Era -y seguramente será- el dirigente del fútbol chileno con mayor incontinencia verbal que se conozca en el último medio siglo. Empleaba un repertorio lingüístico contundente para destruir a quien, consciente o involuntariamente, se le cruzara por delante. No dejaba títere con cabeza cuando perdía la paciencia, sin distinción de género ni edad. Y deben ser contados con una mano los que durante la década y media de apogeo de Orozco, escaparon de caer bajo la brutal gracia -de marca registrada- que cargaban sus comentarios, que podían herir profundamente si no se entendía bien de quién provenían.
Contra todo lo que pueda seguir describiendo de su lado gris oscuro, René Orozco, el doctor Orozco, es una figura insoslayable para entender a la U de hoy, ¡no a la concesionaria Azul Azul!, sino que a su pasional hinchada y también a los jugadores con ese carácter resiliente que se comenzó a fraguar con total visibilidad tras el descenso de 1988.
En su tono altisonante, a veces puramente estridente, había una defensa personal y corporativa del club y lo que él entendía como los valores que debía representar. Claro, principios que iban desde el aporte sociocultural de la Universidad que lleva el nombre de la institución, hasta la tutela evangelizadora, desprovista de todo juicio crítico, a esos barristas-delincuentes que en su calidad de hinchas de la U se aprovecharon de las veces que Orozco pecó de ingenuo y confiado con ellos. Porque el doctor, nobleza obliga, no tenía un pelo de leso y muchas veces venía de vuelta cuando la prensa recién iba.
Cada una de sus intervenciones congregaba audiencia. No había reportero que no volviera a su redacción sin una cuña para titular la crónica, sin un adjetivo esparcido por el doctor para adornar el texto, y sin un rasguño o a veces puñalada, dependiendo del historial que cada uno tuviera con el timonel azul. Porque si a Orozco no le gustaba el fondo de la consulta o su formulación, el inquisidor se exponía a la contra pregunta punzante, en el mejor de los casos, o a la humillación pública, la mayoría de las veces. Era parte del riesgo, pero también un rito iniciático para los periodistas de diversa índole con cierta tendencia a la confrontación. Esos mismos que lo empezaron a llorar apenas Orozco se retiró a sus cuarteles de invierno.

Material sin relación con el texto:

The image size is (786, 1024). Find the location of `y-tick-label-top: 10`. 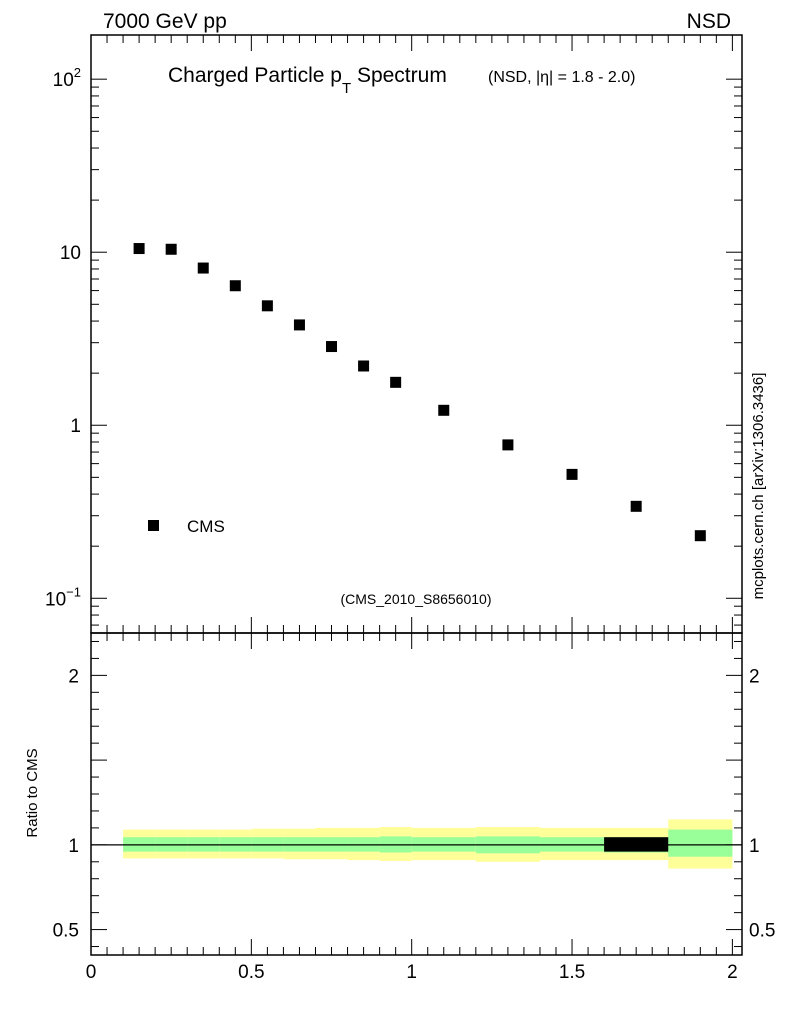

En 2004, la crisis financiera terminal de la Corfuch marcó su decadencia dirigencial. Responder a su estilo conductual y seguir con la impronta directiva esculpida por años, requerían de una energía inagotable, y Orozco había dado ya demasiadas batallas en las que salió derrotado. La más dolorosa, el sueño frustrado de la Ciudad Azul, lesionaron su espíritu de lucha. Se rindió frente a la abultada deuda, a acreedores que no comprendían su visión y a la sostenida crítica por una administración que abrió interrogantes sobre la idoneidad para gestionar un club colapsado. Se cerraba así un ciclo deportivo con notables siete títulos, pero con un déficit irremontable. La quiebra, tiempo después, sellaría toda una época.
¿Qué habría pasado si Orozco hubiese transferido la elogiada vocación formadora de generaciones de médicos a la testera de la U? Es un buen ejercicio hipotético, pero también una trampa al intelecto. Porque cada vez que el doctor abandonaba el aula y el pabellón, la figura pública lo envolvía y se sumergía en aquel dirigente tan querido por unos y temido por otros: demasiado locuaz para el rango, demasiado arrogante para su inteligencia, demasiado rudo y arrebatado para un cargo que requería sensibilidad y prudencia.
...demasiado locuaz para el rango, demasiado arrogante para su inteligencia, demasiado rudo y arrebatado para un cargo que requería sensibilidad y prudencia.
René Orozco pudo quedar como un estadista que presidió la U. Pero “el doctor” solo terminó habitando un memorable personaje.